With Spanish and English as official languages, the island is easy to navigate and doesn't pose major language barriers. As with any destination, we suggest to brush up on your speaking skills; it's just the polite thing to do.
The capital San Juan has a lot to offer visitors, from architecture, food and drink and beaches to good ol' shopping. The city is divided up into an old section, Old San Juan, known to locals as San Juan Vieja, and a newer area filled with resorts and high-end shopping, the Condado. San Juan Vieja is full of blue cobblestone streets, street vendors in the square, and little treasure for churches and restaurants.
The primary attraction is Castillo de San Cristobal, the Spanish fort built to ward off British pirates in the 17th century. Since it is run by the US Parks Service, the nominal fee is worth it and guided tours by park rangers mean you'll not miiss a bit of history. Not only is this a walk back into time, it is a great way to get a workout in a unique setting.
After a tiring tour of the giant fort, El Convento is the place to cool off with an icy drink and a few plates of tapas. Originally a convent in the 17th century, the boutique hotel and restaurant will transport you to another world in another time.

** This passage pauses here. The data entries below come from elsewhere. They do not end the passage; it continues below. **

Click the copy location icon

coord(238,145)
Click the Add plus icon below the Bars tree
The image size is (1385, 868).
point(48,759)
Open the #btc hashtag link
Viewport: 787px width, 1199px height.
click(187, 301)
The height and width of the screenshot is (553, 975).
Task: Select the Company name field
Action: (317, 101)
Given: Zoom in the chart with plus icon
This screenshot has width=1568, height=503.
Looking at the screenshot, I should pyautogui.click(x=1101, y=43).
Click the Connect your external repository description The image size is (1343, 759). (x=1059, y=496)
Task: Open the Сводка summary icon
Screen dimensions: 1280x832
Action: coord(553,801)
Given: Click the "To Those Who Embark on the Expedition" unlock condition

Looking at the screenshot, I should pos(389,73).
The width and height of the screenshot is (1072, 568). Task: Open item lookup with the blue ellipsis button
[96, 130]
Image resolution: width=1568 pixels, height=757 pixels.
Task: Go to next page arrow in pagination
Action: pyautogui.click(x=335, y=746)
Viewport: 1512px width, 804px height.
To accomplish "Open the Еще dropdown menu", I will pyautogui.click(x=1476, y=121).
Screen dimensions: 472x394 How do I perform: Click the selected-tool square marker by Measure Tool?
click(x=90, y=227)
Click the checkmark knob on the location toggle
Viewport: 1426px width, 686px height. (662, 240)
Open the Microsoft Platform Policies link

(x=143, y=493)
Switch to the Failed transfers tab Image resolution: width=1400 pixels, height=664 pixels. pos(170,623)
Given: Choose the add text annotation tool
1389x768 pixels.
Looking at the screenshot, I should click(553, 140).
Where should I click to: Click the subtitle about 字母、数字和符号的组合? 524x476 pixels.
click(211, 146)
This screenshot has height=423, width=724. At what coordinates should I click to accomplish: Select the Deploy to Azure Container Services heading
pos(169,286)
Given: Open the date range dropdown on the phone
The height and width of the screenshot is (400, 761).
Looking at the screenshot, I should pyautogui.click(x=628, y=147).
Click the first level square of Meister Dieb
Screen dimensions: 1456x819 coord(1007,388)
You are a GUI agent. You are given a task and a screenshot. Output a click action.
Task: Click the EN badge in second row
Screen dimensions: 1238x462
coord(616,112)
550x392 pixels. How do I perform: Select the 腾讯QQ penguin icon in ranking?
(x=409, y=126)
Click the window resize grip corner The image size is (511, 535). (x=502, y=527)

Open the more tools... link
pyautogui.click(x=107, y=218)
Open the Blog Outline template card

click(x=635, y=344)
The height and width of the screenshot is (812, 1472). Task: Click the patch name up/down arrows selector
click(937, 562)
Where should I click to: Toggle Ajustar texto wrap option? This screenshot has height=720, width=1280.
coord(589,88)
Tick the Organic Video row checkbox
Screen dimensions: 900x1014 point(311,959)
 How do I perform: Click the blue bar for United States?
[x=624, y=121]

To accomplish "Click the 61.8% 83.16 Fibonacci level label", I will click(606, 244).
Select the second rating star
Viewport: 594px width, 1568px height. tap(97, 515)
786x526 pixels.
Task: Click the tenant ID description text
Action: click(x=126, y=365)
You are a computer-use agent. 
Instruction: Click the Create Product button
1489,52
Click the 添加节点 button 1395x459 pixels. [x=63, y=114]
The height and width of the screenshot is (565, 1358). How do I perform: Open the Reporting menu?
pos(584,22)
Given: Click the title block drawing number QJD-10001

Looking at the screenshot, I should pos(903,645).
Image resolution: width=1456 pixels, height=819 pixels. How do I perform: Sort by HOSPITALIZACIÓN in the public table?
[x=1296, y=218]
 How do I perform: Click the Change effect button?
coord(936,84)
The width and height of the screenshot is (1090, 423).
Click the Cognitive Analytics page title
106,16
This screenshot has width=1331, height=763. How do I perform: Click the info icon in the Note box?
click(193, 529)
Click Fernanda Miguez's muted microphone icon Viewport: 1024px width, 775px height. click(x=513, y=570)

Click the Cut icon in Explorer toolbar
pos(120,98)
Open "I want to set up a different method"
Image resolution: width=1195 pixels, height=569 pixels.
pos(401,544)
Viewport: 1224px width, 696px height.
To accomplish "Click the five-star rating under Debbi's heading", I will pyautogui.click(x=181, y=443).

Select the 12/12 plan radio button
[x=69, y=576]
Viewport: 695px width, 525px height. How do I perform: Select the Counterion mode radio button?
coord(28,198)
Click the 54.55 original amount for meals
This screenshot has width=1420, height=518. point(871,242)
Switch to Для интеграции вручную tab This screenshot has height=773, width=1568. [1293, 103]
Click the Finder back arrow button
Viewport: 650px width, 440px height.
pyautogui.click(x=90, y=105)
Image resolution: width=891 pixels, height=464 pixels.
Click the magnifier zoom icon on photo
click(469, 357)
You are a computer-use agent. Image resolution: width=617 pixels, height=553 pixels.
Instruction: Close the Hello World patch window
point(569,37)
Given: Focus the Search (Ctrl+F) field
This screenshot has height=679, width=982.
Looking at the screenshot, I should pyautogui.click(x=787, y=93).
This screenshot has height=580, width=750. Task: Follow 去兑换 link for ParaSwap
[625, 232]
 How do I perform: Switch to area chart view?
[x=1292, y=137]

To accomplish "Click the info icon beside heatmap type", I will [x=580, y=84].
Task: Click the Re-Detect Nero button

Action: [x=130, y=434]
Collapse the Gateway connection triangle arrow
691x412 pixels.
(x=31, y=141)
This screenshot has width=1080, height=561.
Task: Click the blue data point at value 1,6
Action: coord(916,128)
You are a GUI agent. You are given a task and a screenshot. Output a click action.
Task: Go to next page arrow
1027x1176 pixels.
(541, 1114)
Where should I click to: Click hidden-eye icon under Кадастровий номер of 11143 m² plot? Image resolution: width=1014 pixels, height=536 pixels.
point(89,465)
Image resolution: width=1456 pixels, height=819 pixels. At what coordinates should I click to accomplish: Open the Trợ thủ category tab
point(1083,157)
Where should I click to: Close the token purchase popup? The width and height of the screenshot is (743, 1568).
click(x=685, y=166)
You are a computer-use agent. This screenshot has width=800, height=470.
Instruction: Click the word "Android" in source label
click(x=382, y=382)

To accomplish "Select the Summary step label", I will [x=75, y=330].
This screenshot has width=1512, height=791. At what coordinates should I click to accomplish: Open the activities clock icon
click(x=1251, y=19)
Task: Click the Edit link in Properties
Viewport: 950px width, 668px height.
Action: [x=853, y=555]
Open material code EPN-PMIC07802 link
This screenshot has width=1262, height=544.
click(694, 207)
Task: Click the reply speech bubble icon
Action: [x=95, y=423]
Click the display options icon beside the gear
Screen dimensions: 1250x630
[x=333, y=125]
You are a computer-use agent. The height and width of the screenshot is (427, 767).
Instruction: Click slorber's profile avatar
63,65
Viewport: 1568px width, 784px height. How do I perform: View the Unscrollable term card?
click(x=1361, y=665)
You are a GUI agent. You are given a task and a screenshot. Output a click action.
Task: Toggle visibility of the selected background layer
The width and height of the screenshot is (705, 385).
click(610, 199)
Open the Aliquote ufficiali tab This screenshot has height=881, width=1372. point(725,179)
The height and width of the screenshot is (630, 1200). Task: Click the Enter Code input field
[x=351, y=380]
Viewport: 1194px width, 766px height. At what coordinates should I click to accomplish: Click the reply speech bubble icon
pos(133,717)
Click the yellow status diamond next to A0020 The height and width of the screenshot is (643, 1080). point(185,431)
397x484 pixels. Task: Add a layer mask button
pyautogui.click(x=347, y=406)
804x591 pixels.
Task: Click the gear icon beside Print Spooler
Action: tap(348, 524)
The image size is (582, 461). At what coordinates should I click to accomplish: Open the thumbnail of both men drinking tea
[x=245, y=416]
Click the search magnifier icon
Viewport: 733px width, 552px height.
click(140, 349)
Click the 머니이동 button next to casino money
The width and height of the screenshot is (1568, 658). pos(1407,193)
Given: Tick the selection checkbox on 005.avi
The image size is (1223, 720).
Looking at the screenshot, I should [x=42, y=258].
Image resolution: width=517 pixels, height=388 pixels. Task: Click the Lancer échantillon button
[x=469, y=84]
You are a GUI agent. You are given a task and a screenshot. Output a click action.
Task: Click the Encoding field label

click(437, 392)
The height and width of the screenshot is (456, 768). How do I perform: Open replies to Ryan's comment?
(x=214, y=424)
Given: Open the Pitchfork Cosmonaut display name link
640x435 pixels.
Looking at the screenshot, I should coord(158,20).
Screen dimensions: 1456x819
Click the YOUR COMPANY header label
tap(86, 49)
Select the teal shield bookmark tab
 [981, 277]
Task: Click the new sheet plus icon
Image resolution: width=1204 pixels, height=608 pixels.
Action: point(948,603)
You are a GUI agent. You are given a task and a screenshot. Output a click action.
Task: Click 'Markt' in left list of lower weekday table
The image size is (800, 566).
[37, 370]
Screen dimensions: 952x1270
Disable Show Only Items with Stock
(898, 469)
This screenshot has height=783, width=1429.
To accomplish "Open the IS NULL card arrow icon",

For an out-of-town excursion, El Yunque will suit for a rainforest or coffee plantation tour. Just about an hour outside San Juan, it is the only tropical rain forest in the US Park System. For a diver paradise, Ponce is the place. Located on the south coast, the area boasts 'The Wall' an underwater delight.
When planning a trip, ensure you consider that the island is subject to a beating in hurricane season. If you do run into a rainy spell of weather, there's always Casa Bacardi, the famous rum distillery located across the bay!